【Kuwana Station / Night Walk】(Kuwana, Mie) A Station Plaza with a Famous Abandoned Building

Visited: Sunday, December 7, 2025
In the Edo period, Kuwana was one of the fifty-three post towns on the Tokaido highway and was immortalised in Utagawa Hiroshige's celebrated woodblock print series. A long-standing hub of trade and transport — yet today, the area around the station feels somewhat subdued, with an abandoned building standing as a quiet reminder of changing times.
Around the Station

Kuwana Station opened in 1894. The current building has been in use since 2020, though the atmosphere of the surrounding area makes it feel older than it is.

The station serves JR Kansai Line, Kintetsu Nagoya Line, and Sangi Railway Hokusei Line — a genuine interchange point — but there are few restaurants nearby and the plaza is quiet after dark.

A covered shopping arcade close to the station. The retro architecture has real charm, but on a Sunday evening most of the shutters were down.

A building packed with small restaurants, laid out like a narrow back alley. It has the feel of a place that hasn't changed much since the Showa era.

One of those ubiquitous jumping-child road signs, this time featuring a girl. You see them all over Japan, and Kuwana is no exception.
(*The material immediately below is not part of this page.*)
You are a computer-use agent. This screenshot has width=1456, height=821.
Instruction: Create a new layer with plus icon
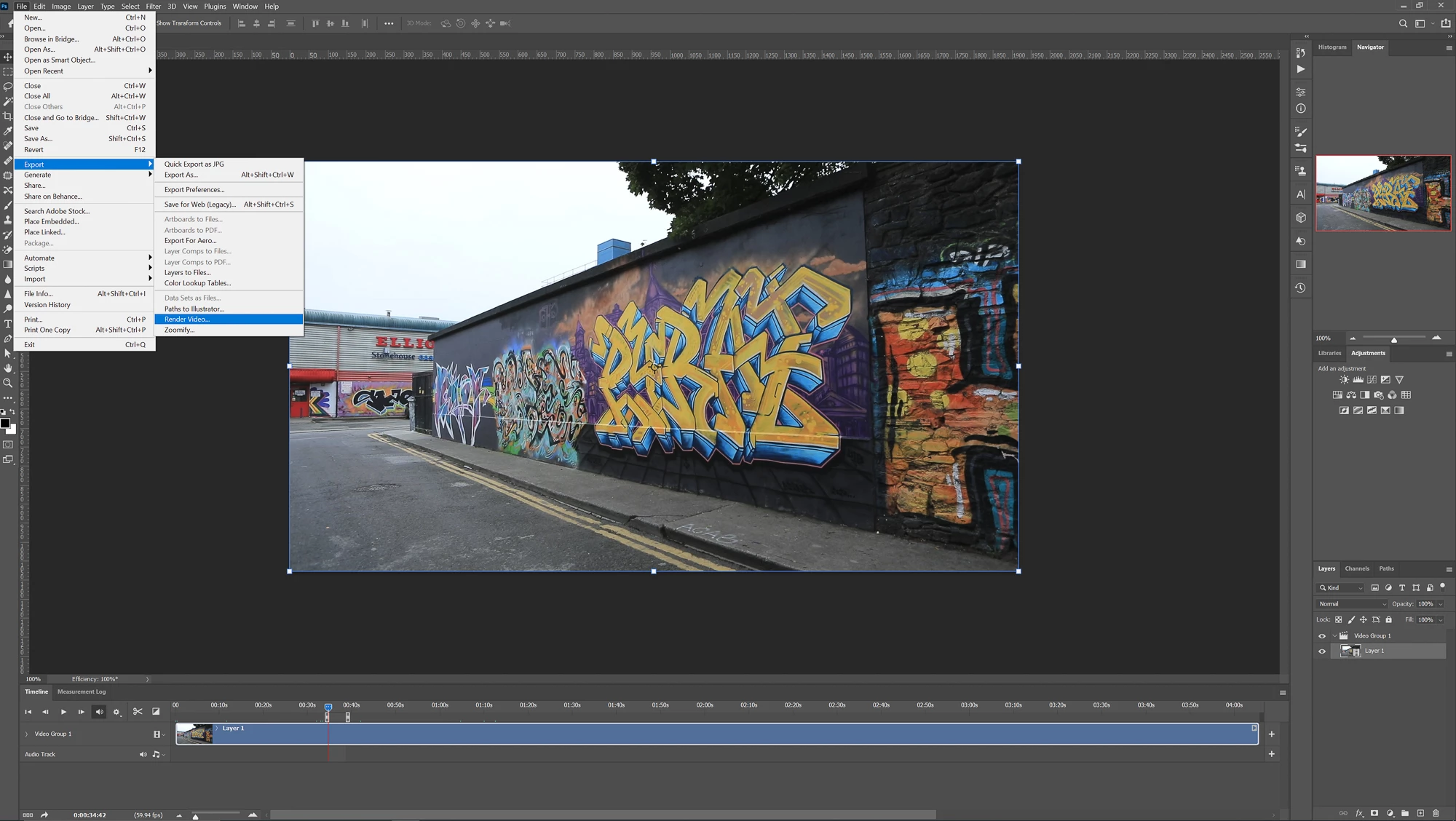(x=1420, y=813)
In post-war Japan, seemingly every town had a shopping street called Ginza. Tokyo's Ginza has no arcades or traditional shotengai to speak of, which makes the name's nationwide spread all the more curious.
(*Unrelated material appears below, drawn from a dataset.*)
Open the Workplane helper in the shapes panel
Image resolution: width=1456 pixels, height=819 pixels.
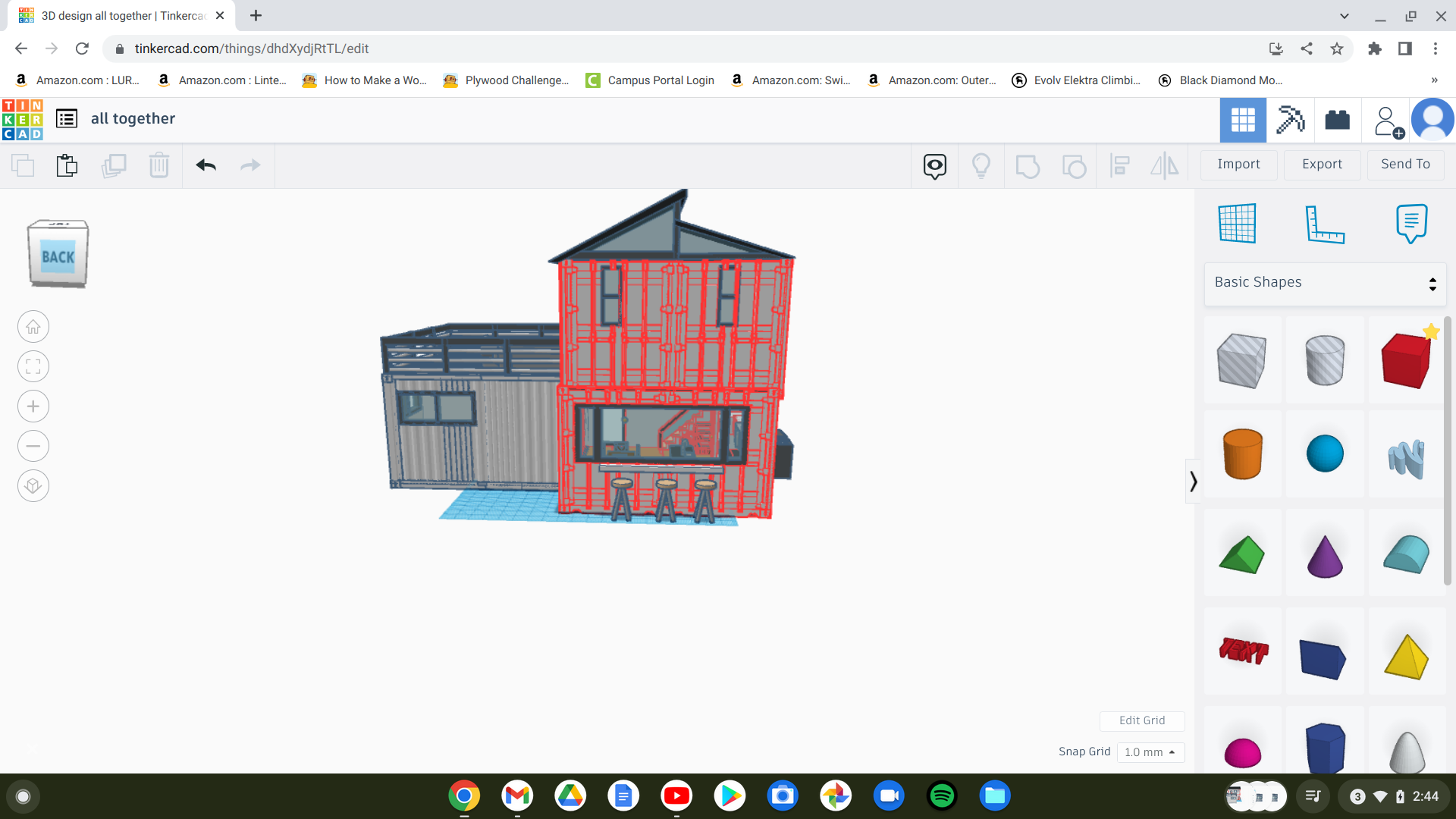[x=1237, y=223]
An old cabaret sign, still hanging in place. Whether it is still operating is hard to say, but it is a striking remnant of the area's more lively past.

A lane of small bars and snack bars. Nothing flashy — the kind of places that run on regulars rather than foot traffic.

A short walk from the station is the Teramachi-dori arcade, which has a more intricate, carefully designed structure than the one near the station. It developed just outside the moat of Kuwana Castle — Teramachi-bori — and has apparently been a commercial street since long before the modern era. The old Tokaido road runs even closer to the sea.

The old Tokaido continues beyond this point, but with little lighting and uneven ground, I turned back here and headed toward the station.

The street back to the station is lined with lamp posts — a faint echo of the shopping street that once lined this route.

Back at the station plaza, the darkened building on the left is the abandoned structure — reportedly slated for demolition. As with so many Japanese station districts, the activity has shifted to large retail complexes on the outskirts, leaving the area around the station quiet.